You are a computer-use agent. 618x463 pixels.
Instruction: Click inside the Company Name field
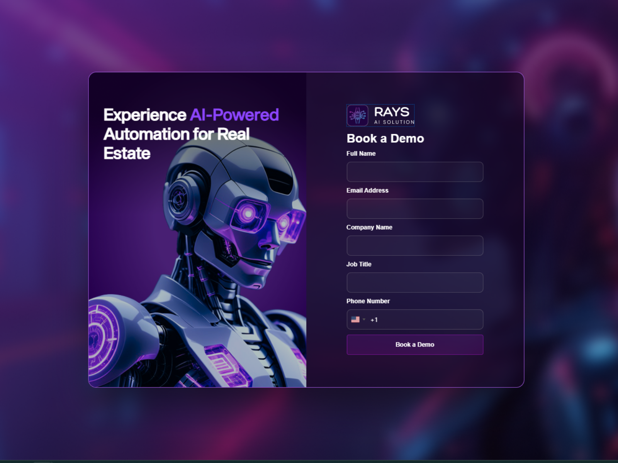(414, 245)
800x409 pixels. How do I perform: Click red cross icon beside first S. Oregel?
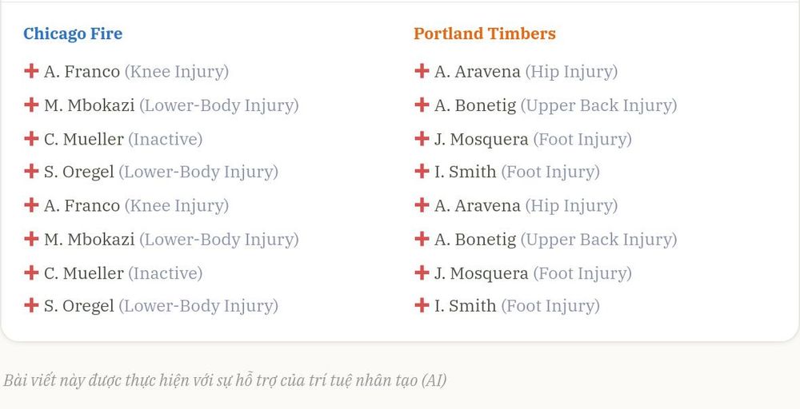[x=31, y=171]
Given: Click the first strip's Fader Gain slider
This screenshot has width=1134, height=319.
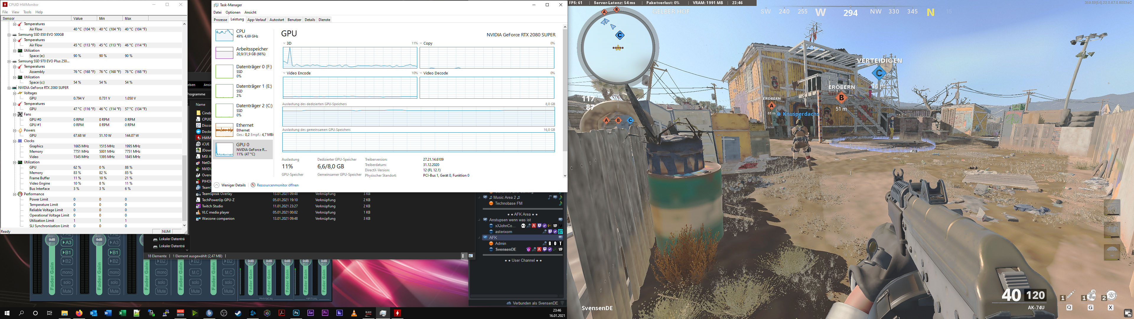Looking at the screenshot, I should pyautogui.click(x=52, y=269).
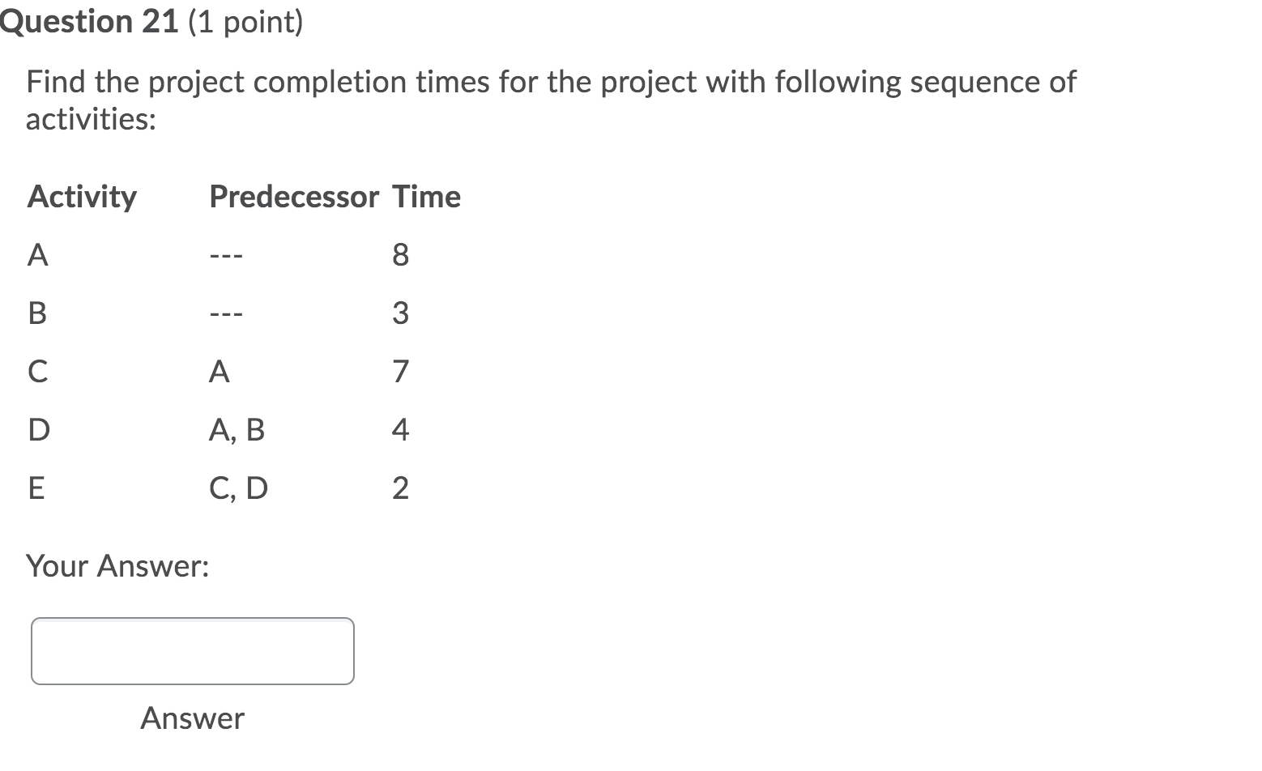Click the Activity column header

coord(82,196)
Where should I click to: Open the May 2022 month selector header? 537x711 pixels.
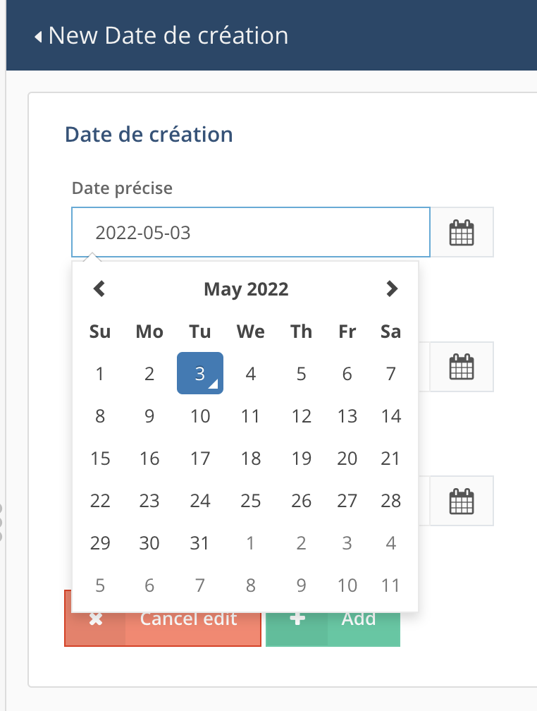(x=246, y=288)

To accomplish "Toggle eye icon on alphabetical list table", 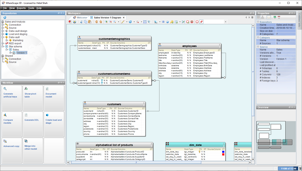I will (x=78, y=144).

**What the task asks:** Change "pixels" to "px" in everything from the start of the lines down to the line containing "coord(82,196)", and return only those lines, with all else unchanged. Leave the pictures out.

**Solved exercise:**
You are a computer-use agent. 618x463 px.
Instruction: Click inside the Company Name field
(414, 245)
800x409 px. How do I perform: Click red cross icon beside first S. Oregel?
[x=31, y=171]
Given: Click the first strip's Fader Gain slider
This screenshot has width=1134, height=319.
Looking at the screenshot, I should pyautogui.click(x=52, y=269).
Click the Activity column header

coord(82,196)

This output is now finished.